Teks Bacaan —
* * * * * * *
Pada tanggal 25 Februari 1819 Sultan Syarif Kasim Alqadrie wafat dan dikebumikan di Batu Layang. Terjadi ketegangan perihal siapa yang berhak menjadi Sultan Kadriah Pontianak selanjutnya. Di satu pihak, Syarif Usman Alqadrie dianggap paling layak menduduki tahta Kesultanan Kadriah Pontianak. Namun di sisi lain, putra Sultan Syarif Kasim Alqadrie yang bernama Syarif Abubakar Alqadrie juga menginginkan singgasana tersebut. Di sinilah campur tangan Belanda kembali berperan. Sesuai kesepakatan sebelum Sultan Syarif Kasim Alqadrie dinobatkan, Belanda kemudian menunjuk Syarif Usman Alqadrie sebagai Sultan Kadriah Pontianak ketiga. Untuk meminimalisir konflik, Belanda memberi gelar Syarif Abubakar Alqadrie sebagai Pangeran Muda dan kepadanya diberi tunjangan 6000 gulden setiap tahun.

Sultan Syarif Usman Alqadrie pernah membuat beberapa kebijakan yang bermanfaat, termasuk dengan meneruskan pembangunan Masjid Jami’ pada tahun 1821 dan memulai pendirian Istana Kadriah pada tahun 1855. Pada bulan April 1855, Sultan Syarif Usman Alqadrie meletakkan jabatannya sebagai Sultan Kadriah Pontianak dan kemudian wafat pada tahun 1860 dengan meninggalkan 6 orang istri dan 22 orang anak.
Sepeninggalan Sultan Syarif Usman Alqadrie Kesultanan Kadriah diteruskan oleh anak tertua Sultan Syarif Usman Alqadrie, bernama Syarif Hamid Alqadrie, beliau dinobatkan sebagai Sultan Kadriah Pontianak yang keempat pada tanggal 12 April 1855. Pada era Sultan Syarif Hamid Alqadrie (1855 – 1872), wilayah Belanda di daerah kekuasaan Kesultanan Kadriah Pontianak semakin meluas, termasuk di daerah bagian barat Sungai Kapuas Kecil yang menjadi pusat perdagangan dan pusat pemerintahan Belanda di Kalimantan Barat. Taktik Belanda yang seperti ini sudah dimulai sejak era Sultan Syarif Kasim Alqadrie sebagai upaya untuk terus menekan Kesultanan Kadriah Pontianak dan mengecilkan peran Sultan Hamid Alqadrie (Alqadrie, 2005, dalam. Sultan Syarif Hamid Alqadrie wafat pada tahun 1872, meninggalkan 3 orang istri, 3 orang selir, dan 20 orang anak.
* * * * * * *
Data Tugas Ini —
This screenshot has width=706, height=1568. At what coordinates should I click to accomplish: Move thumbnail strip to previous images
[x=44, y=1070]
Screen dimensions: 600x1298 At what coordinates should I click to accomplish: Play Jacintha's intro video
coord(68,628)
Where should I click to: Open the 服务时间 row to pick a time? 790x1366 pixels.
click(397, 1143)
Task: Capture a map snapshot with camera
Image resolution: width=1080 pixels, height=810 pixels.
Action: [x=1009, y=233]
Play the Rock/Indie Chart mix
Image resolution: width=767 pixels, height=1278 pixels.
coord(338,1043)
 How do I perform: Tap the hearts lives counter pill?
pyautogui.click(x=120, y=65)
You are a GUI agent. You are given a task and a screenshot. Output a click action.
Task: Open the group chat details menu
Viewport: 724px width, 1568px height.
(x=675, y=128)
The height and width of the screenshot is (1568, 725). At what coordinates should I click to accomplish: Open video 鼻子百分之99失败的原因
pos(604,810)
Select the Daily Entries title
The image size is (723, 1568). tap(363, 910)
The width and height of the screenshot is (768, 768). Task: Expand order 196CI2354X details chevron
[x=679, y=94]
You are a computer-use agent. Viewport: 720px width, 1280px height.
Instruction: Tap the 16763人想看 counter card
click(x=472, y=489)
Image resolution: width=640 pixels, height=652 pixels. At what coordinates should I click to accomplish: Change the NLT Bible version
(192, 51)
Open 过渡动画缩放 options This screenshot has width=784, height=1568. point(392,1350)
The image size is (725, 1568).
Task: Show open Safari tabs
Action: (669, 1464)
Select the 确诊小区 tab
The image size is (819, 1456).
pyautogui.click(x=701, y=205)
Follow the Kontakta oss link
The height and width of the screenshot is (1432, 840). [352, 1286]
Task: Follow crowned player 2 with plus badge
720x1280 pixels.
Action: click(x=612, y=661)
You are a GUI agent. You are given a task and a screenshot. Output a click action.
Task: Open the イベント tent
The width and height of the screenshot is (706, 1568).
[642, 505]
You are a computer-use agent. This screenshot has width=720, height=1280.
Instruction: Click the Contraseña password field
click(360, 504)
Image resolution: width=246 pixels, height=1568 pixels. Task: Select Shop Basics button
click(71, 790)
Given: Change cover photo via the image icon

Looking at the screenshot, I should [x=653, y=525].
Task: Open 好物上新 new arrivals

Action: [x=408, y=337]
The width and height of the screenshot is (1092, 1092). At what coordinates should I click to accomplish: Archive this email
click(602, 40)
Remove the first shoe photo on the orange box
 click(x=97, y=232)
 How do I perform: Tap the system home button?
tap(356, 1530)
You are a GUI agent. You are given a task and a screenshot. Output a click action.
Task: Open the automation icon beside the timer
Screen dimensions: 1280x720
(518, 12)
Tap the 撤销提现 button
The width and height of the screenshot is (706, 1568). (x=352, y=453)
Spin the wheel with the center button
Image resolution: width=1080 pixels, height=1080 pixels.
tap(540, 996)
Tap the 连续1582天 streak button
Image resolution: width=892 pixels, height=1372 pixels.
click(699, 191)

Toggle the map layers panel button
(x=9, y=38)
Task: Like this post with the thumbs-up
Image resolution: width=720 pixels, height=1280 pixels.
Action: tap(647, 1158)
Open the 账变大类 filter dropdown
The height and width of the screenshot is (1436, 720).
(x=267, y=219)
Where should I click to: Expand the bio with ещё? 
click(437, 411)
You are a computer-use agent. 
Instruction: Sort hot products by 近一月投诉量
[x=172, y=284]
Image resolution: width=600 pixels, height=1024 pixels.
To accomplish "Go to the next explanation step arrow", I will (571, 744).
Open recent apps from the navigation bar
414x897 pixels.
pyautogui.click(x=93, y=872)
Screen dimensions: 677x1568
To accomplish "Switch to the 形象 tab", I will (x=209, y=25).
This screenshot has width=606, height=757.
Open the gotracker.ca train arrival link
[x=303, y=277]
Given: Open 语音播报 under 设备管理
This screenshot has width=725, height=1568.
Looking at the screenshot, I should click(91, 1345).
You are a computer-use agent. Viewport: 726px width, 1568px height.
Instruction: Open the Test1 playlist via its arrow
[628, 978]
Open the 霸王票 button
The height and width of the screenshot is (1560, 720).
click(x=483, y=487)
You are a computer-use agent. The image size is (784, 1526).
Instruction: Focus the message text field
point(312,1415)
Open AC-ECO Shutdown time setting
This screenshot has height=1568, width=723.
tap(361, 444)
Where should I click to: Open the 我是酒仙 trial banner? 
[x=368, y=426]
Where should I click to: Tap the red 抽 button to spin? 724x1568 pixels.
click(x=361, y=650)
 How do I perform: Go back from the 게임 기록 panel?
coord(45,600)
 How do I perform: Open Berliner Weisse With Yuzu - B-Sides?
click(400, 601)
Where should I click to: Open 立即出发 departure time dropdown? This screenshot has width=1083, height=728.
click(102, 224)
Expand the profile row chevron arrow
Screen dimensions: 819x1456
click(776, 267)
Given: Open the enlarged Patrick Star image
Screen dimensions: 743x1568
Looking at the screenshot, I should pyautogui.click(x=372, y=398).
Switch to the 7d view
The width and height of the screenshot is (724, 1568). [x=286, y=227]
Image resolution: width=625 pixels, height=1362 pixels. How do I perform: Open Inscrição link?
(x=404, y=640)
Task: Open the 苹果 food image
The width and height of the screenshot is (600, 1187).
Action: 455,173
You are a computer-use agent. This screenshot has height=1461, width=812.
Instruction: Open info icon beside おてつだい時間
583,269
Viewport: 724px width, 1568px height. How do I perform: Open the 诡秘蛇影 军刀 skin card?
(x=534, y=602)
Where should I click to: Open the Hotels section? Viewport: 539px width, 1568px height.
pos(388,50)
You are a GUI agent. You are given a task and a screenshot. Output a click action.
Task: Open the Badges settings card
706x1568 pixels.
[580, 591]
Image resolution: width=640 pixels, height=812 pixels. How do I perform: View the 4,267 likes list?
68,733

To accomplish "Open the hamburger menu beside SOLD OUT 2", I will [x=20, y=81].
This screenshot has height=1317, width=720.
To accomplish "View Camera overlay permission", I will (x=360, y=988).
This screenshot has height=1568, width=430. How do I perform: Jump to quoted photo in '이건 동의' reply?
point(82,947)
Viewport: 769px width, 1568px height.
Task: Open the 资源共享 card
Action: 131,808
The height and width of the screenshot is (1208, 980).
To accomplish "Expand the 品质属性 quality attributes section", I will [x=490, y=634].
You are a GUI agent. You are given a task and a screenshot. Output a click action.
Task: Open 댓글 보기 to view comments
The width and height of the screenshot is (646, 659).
* * * * * * *
Daftar Tugas —
[A] Tuliskan ulang tanpa perubahan bagian teks tentang Kesultanan Kadriah Pontianak, semuanya dari "Sultan Syarif Usman Alqadrie pernah" sampai ke "22 orang anak.".
[B] Ubah baris-baris data di atas menjadi daftar JSON berisi string, satu string untuk setiap baris dan tanpa baris kosong, mulai dari baris yang memuat "Viewport: 724px width, 1568px height. How" sampai ke baris yang memuat "will (x=360, y=988).".

Jawaban Lengkap —
[A]
Sultan Syarif Usman Alqadrie pernah membuat beberapa kebijakan yang bermanfaat, termasuk dengan meneruskan pembangunan Masjid Jami’ pada tahun 1821 dan memulai pendirian Istana Kadriah pada tahun 1855. Pada bulan April 1855, Sultan Syarif Usman Alqadrie meletakkan jabatannya sebagai Sultan Kadriah Pontianak dan kemudian wafat pada tahun 1860 dengan meninggalkan 6 orang istri dan 22 orang anak.

[B]
[
  "Viewport: 724px width, 1568px height. How do I perform: Open the 诡秘蛇影 军刀 skin card?",
  "(x=534, y=602)",
  "Where should I click to: Open the Hotels section? Viewport: 539px width, 1568px height.",
  "pos(388,50)",
  "You are a GUI agent. You are given a task and a screenshot. Output a click action.",
  "Task: Open the Badges settings card",
  "706x1568 pixels.",
  "[580, 591]",
  "Image resolution: width=640 pixels, height=812 pixels. How do I perform: View the 4,267 likes list?",
  "68,733",
  "To accomplish \"Open the hamburger menu beside SOLD OUT 2\", I will [x=20, y=81].",
  "This screenshot has height=1317, width=720.",
  "To accomplish \"View Camera overlay permission\", I will (x=360, y=988)."
]